In short, a learning paradox emerges as the institutionalization of a competitive rivalry on the one hand establishes a pressure on each unit of a corporation to become increasingly better at innovating and doing continuous improvement and on the other hand induces each of the units to conceal how and what they are learning in terms of innovativeness and improvement in order to achieve comparative high scores and comparative advantages in negotiations over mandates and investments compatred to rivals within a MNC.

Everything else being equal, under the new governance regime this learning paradox applies to many levels of the new corporate architecture, from the interaction among work teams within a plant, among plants within a subsidiary or supplier, and among subsidiaries in different national contexts – and probably even within different product areas within a MNC headquarter.

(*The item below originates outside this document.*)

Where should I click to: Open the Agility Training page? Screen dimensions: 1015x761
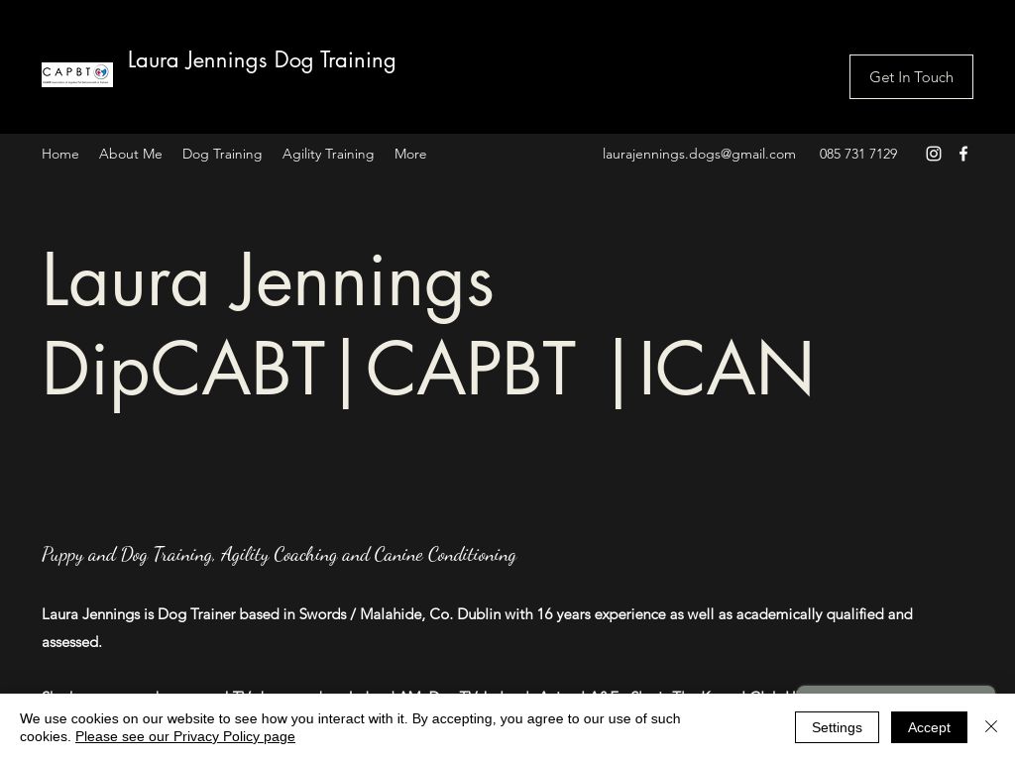click(328, 154)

We do not see a jiffy solution to this learning paradox in the form of a new constitutional ordering of the multinational. Today metrics on comparative performance among organizational units are to a high degree constituting a game on promotion and blame respectively; games that can be quite nasty and which socialize corporate members to become rather cynical opportunistic gamers than reciprocal learners. In many cases corporations have to undergo a civilization process of a magnitude that resembles the process that changed Europe from a landscape of rivalling princes to a court-society (Elias 2000). The “end in sight” however is a new constitution of the multinational that creates organizational and social spaces for multipolar learning among units, where each unit may be able to benefit from and contribute to the innovativeness and improvability of all others. As we shall see, such organizational spaces must also organize recursive processes in order to have the potential to tame opportunism and shirking. The spread of “short-termism” in many aspects of corporate life, from the interaction of MNC headquarters in relation to financial institutions, over the campaign like waves of re-engineering of subsidiaries and suppliers to live up to novel fashion-performances, to temporary multi-unit project-teams create spaces for opportunistic games, while recursiveness, where the contributions from the many players will become tested in future recursive cycles at least has the potential to tame short-term opportunism.

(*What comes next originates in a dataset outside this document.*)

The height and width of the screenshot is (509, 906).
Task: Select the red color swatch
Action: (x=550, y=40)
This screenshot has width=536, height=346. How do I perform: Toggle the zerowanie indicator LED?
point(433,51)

Over the years during fieldstudies of novel forms of work-organization and organizational reforms within multinationals, we have come across a number of experiments with organizing cross-unit collaborative learning. Many of these are functioning in a quite informal way, and they do not point towards a more systematic form of collaborative learning, whereas some seems to contain the seeds for a more systemic reform of corporate life. In the core sections of this paper we will discuss and compare diverse experiments at a number of organizational levels and try to evaluate their potential for solving the mentioned learning paradox. The empirical material we present is based on a whole series of different extensive and intensive field studies over the years, studies that have been reported individually in previous publications with a different focus. By bringing this material together and aiming at a new type of synthesis, we will refer the reader to these studies. We will start our inquiry at the factory floor, where the focus is on cross-team learning, then we move to cross-factory learning in the development of standard operational procedures and training, while our inquiry ends by a study of reforming cross-subsidiary organizing of R&D collaboration. By focusing on these three levels of collaboration within the multrinational, we think we are addressing core steps to an ecology of recursive multipolar learning, but simultaneously, we are also leaving out learning relations to a number of external stakeholders such as financial institutions, customers (customer driven innovation) and suppliers. Yet, we think this inquiry bring about a number of constitutive elements for a multipolar, recursive learning architecture and in a final section we will draw these elements together in a comprehensive scheme that may serve as a guide for future search for the constitutional ordering of multi-level, multi-unit (multipolar), repetitive (recursive) forms of collaborative learning.